By calculating potential metabolites of the monomer via OECD QSAR toolbox 2.3.0, metabolites generated by the microbial, liver and skin metabolism simulator indicate that the amino group will be cleaved, but the Si-C bond is stable. The metabolism simulators predict 3 liver, 5 skin, and 8 microbial metabolites. Furthermore, it is known that the hydrolysed monomer will be rapidly dimerized and condensation polymers will be formed.
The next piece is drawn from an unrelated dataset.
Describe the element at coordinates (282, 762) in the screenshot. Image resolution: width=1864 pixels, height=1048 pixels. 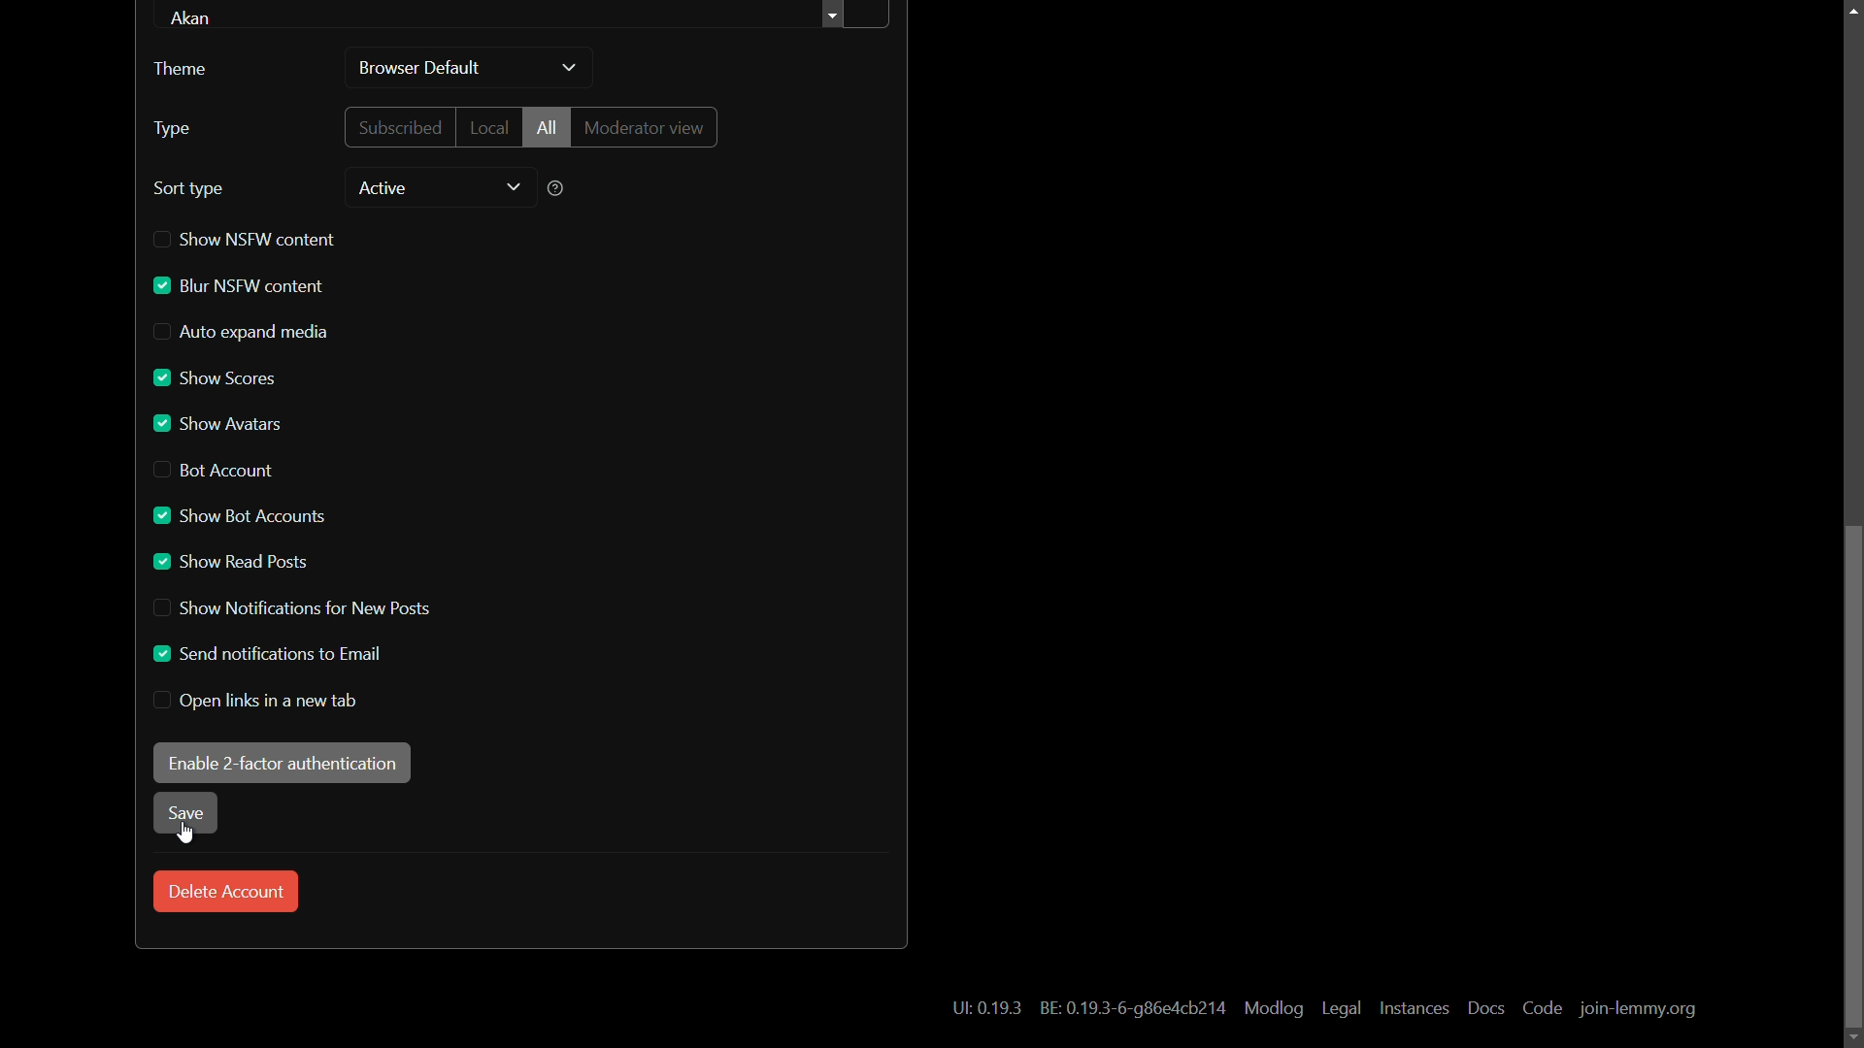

Based on the physico-chemical properties of the test substance, low absorption is predicted. Thus, it can be assumed that the test substance will be absorbed to some extent from the GI tract and distributed within the body, hence, biotransformation cannot be ruled out.

 

Excretion

Based on the assumption that absorption of the test substance is low, the main route of excretion is expected to be via faeces. If absorbed from the GI tract, metabolism cannot be ruled out and potential metabolites may be excreted in the urine.

 

In conclusion, taking into account all available data, absorption of the test substance after oral ingestion or dermal contact is considered to be limited due to its physico-chemical properties. The inhalation exposure route plays no important role, as the physical state is liquid, the vapour pressure is presumably low and spray applications are not relevant.

It can be assumed that the test substance will be absorbed to some extent in the GI tract and distributed in the organism. The available data indicate that no significant bioaccumulation of the test substance in adipose tissue is anticipated.

 

 

References not cited in the IUCLID:

ECHA guidance document, endpoint specific guidance, Chapter R.7c, Version 2, November, 2014

OECD SIDS (2003) 3-AMINOPROPYLTRIETHOXYSILANE (APTES), CAS 919-30-2

Kroes et al. (2007) Application of the threshold of toxicological concern (TTC) to the safety evaluation of cosmetic ingredients. Food Chem. Toxicol. 45, 2533–2562

Mostert and Georgens (2011) Dermal DNEL setting: using QSAR predictions for dermal absorption for a refined route-to-route extrapolation. Society of Toxicology, Annual Meeting, ISSN 1096-6080 (http://www.toxicology.org/AI/PUB/Toxicologist11.pdf), 120(2): 107

Potts and Guy (1992) Predicting skin permeability.Pharm. Res. 9(5): 663-669

Renwick, A.G. (1994) Toxicokinetics - pharmacokinetics in toxicology. In Hayes,A.W. (ed.) Principles and Methods of Toxicology. Raven Press, New York, p 103.